Another culprit may be the environmental work done in the 1970s and 1980s, which often used unfamiliar phrases that lacked relevancy such as global warming (or even the term used at the beginning of this post, climate change) and focused mostly on national policy changes or in shaming users of resources without compelling evidence of the effect of that reduction. Environmentalists were seen as “do-gooders” who meant well but lacked realistic goals (this was actual feedback from focus groups at an organization I worked at in the 1980s.)
The strong pushback showed the fallacy of engaging ordinary citizens using lofty or scientific terms and led to many turning to food as an organizing tool. After all, what could be better as an impetus to understanding and sharing the repair of the natural world but food?
Yet in the roll call of environmentalists circa 2016, food system organizers are usually in the middle of the pack.
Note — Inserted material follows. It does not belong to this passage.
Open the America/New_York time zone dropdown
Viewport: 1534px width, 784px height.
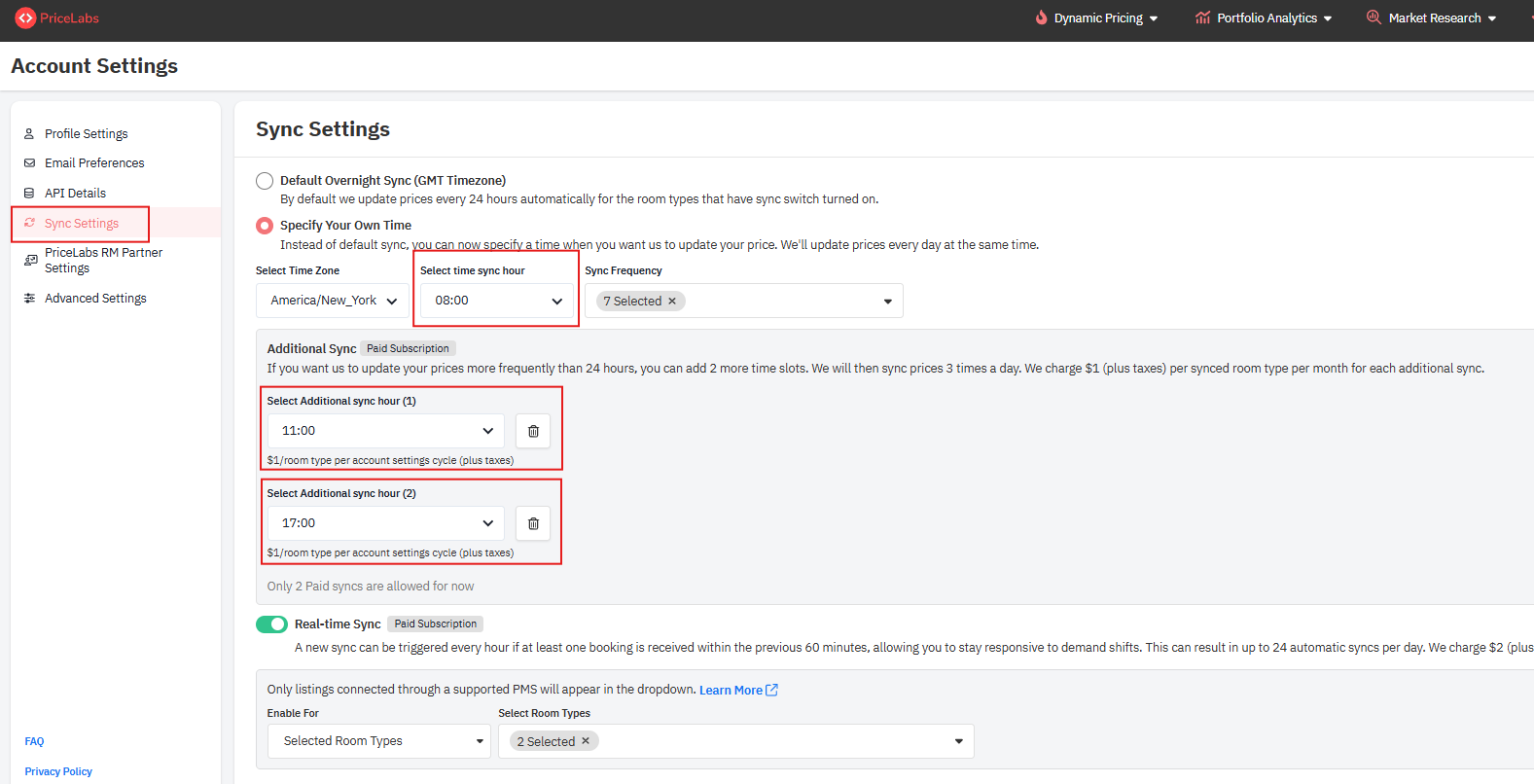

Most can certainly outline the issues involved with food production that both imperil and reboot Mother Nature, but are rarely working directly on those issues in concert with environmental organizations. Farmers markets have done an admirable job on promoting entrepreneurial activity and improving access, but efforts to highlight the stewardship of the natural world by market farmers has fallen a little behind.
I hear our great writer Wendell Berry exhorting us to remember the farmers:
“Good farmers, who take seriously their duties as stewards of Creation and of their land’s inheritors, contribute to the welfare of society in more ways than society usually acknowledges, or even knows. These farmers produce valuable goods, of course; but they also conserve soil, they conserve water, they conserve wildlife, they conserve open space, they conserve scenery.”
The “eyes to acres” ratio suggested by Berry and Wes Jackson needs to be included in regional planning theory and in the metrics that assess our work. Within the framework of disaster, the acknowledgment of the need for that ratio could mean”deputizing” farmers to supply immediate indicators of the level of destruction.
Disasters point out the fragility of a place and at the same time remind us of the strength of human ties and the resolve of communities. Following that line of thinking, deeper knowledge of local and regional systems would help knit everyone more closely together, allow for rescue and recovery to happen faster even as it is offering a narrative with more relevancy to those in far-off but similarly sized food systems. If the watershed or the regional system for food production were one such way to describe the need among those participating in food initiatives, assistance could be met one farm, one family or even one small town at a time.